Tenets of the MusicPlay Program


In MusicPlay, children’s voices and bodies are treated as their most prized musical instruments. In this highly naturalistic approach,

  • the joy of making music,
  • the community of playing together,
  • the power of making choices,
  • the insights from interacting with others, and
  • the strengths of being the sound source for musicmaking,

ground children’s musical, personal, social, linguistic, physical, and cognitive learning and development. Listening is the basis for all we do.
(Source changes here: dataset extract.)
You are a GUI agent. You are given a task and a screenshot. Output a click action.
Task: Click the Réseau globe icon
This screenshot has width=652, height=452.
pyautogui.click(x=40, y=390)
The repertoire of MusicPlay is a mesh of folksongs, composed songs, masterworks, and nursery rhymes that offer opportunities for music learning. In many ways, the children determine the curriculum by their responsiveness to the activities and to each other. Throughout the classes, we proceed on a path that opens children to their own musical natures, that exposes them to songs, poems, instruments, and masterworks, that forges connections between them and the other children, that encourages their own music making, and that immerses them in opportunities to express themselves through music, language, movement, and social interaction.

As we sing and play together, children are bathed in sound. The pitch, intensity, and duration of sound, as well as its organization into chunks of language, melody, and rhythm prepare children for a lifetime of listening to, performing, and enjoying music.

SongWorks is the approach through which children are engaged in the activities of MusicPlay classes (See the Principles of SongWorks section). Described in detail in two books (SongWorks 1: Singing in the Education of Children and SongWorks 2: Singing from Sound to Symbol both written by Bennett & Bartholomew), this approach is based on a set of principles and practices intended to liberate teachers to use their own powers of observation, knowledge of teaching contexts, and creative use of activities to meet the needs of their own students/children. The SongWorks approach grew from a 20-year association (1970s and 1980s) with the pioneering Mary Helen Richards and her seminal work in “Education Through Music.”